Asked about disquiet over the tone of his remarks on Whitehall, Starmer praised civil servants on Friday, saying they “bring something very special to work, which is that sense of public service”.
But he also restated his commitment to reform, saying: “Many civil servants have said to me this is great, we really do need to get on, make this change of this technology and this AI, different ways of – not just the service that we are providing to voters, which is hugely important – but the very way we are running government. I do intend to drive through this reform to make sure we are delivering better for the country.”
Some in Downing Street have been frustrated at the slow pace of making changes and bringing in reforms in government, with the prime minister’s speech on Thursday setting out a “plan for change” alongside concrete targets for improvement.
Starmer appointed a new cabinet secretary, Chris Wormald, earlier this week to work on “nothing less than the complete rewiring of the British state”. A senior Labour source said the prime minister’s speech had been about the whole of the government, not just the civil service, and it was about “setting the strategic direction and the whole of Whitehall pulling in the same direction to deliver”.
The Institute for Government said on Friday that there was a sense that Starmer was “frustrated with the support he is getting from the system”.
“Starmer’s instruction should be taken as a call for the civil service to rediscover its policy creativity and shake off the passivity which can characterise the minister-official relationship,” the thinktank said.
However, it said Starmer “needs to be careful not to alienate and disillusion his workforce, and the approach of some ministers in the last government showed that crude blob-bashing does not work”.
In his letter to Starmer, sent on Friday, Penman says he represents 20,000 senior civil servants who are just as impatient for change as the prime minister and want to improve and reform public services to make a real difference.
But he said: “That’s why the language you used yesterday in your speech is so disappointing. You, more than anyone, should understand the challenges civil servants have faced over the last 15 years.

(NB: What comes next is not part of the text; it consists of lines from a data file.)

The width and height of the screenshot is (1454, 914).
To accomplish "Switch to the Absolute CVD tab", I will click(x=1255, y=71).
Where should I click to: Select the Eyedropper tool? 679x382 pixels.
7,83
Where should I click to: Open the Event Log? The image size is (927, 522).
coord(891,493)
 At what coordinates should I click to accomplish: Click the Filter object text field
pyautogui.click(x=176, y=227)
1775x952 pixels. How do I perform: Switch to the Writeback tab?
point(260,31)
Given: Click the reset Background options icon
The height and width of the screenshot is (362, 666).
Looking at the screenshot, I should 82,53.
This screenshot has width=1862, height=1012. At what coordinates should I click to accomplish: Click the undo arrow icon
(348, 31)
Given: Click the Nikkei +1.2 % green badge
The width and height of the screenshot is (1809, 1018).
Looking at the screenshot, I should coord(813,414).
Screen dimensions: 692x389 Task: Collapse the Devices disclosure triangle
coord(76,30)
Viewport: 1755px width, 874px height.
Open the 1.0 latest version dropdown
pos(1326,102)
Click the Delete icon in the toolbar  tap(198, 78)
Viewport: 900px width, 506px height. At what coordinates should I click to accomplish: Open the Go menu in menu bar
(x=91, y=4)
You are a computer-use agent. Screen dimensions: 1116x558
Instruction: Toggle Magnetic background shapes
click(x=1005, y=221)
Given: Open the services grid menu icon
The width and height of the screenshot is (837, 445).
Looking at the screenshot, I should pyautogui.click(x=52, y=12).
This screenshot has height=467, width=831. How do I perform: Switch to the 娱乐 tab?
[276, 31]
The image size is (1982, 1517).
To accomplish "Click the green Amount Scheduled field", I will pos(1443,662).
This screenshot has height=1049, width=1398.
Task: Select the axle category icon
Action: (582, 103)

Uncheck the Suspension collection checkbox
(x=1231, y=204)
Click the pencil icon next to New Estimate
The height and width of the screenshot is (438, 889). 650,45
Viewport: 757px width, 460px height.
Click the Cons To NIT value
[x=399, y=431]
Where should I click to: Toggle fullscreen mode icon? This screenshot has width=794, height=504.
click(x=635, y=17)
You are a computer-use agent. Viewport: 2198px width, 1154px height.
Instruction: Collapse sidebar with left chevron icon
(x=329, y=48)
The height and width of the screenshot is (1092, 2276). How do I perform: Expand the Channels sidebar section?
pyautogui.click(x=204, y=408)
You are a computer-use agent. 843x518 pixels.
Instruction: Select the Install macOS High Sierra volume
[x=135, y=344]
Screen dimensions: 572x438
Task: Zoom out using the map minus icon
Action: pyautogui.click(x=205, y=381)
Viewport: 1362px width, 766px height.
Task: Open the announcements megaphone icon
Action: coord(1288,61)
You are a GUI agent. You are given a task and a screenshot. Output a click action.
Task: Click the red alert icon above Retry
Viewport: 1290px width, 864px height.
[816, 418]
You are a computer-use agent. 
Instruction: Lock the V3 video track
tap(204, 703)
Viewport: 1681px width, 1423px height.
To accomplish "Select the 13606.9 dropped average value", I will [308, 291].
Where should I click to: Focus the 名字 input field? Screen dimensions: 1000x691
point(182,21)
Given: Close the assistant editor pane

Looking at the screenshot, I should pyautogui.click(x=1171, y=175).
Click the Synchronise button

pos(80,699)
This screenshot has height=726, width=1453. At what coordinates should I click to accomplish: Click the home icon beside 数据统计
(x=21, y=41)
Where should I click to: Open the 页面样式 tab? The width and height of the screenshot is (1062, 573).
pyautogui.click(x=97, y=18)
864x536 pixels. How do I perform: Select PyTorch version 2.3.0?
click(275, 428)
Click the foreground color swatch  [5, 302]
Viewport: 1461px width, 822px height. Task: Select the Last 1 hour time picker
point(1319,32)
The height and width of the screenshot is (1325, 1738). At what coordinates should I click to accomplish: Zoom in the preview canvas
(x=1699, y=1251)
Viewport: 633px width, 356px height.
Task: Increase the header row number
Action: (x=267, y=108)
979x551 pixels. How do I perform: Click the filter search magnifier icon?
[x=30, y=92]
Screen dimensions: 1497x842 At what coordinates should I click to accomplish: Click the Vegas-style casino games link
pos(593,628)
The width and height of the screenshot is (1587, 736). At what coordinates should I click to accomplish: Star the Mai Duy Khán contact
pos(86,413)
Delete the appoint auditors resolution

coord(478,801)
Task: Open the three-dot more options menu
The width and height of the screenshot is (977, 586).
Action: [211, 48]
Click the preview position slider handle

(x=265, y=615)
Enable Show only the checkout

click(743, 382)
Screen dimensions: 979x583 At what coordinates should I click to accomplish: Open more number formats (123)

“They have been asked to respond to the biggest administrative task any government has faced since the second world war by delivering Brexit, a once in a century pandemic and now a war on mainland Europe. All of which followed more than a decade of austerity, where they were asked to deliver more with less.
“This has all happened against a backdrop of political chaos under four different prime ministers and literally hundreds of ministerial changes. You, as a former civil servant, will understand that the ability to deliver reform and improve vital public services does not lie solely in the hands of civil servants. The frustrations of ministers on pace and efficiency are shared by many civil servants, whose ability to address them are often limited by political choices and limited resources.”
Penman highlighted that Starmer, a former director of the Crown Prosecution Service, was now the minister for the civil service and would need civil servants to be “motivated and inspired, not ridiculed and maligned”.
Drawing parallels between the prime minister’s speech and those of previous Tory ministers, he said: “The words you used and the briefing that accompanied them have, only five months after you came to power promising to govern differently, starkly reminded civil servants of the approach of ministers over the last five years.”
He ended his letter urging the prime minister to “urgently reflect on the impact your speech yesterday” had on his government’s relationship with civil servants, which he said must be a strong partnership based on trust.
“If you want to successfully deliver your plan for change, you must work to immediately rebuild trust with the civil servants that will be tasked with implementing it,” he said.
When asked if the prime minister understood why the general secretary of the FDA union accused Starmer of using Trumpian language against civil servants, the prime minister’s official spokesperson said: “I wouldn’t characterise it in that way. The PM is setting the direction and pace that British people expect from this government and he has made the scale of his ambitions in that area clear.”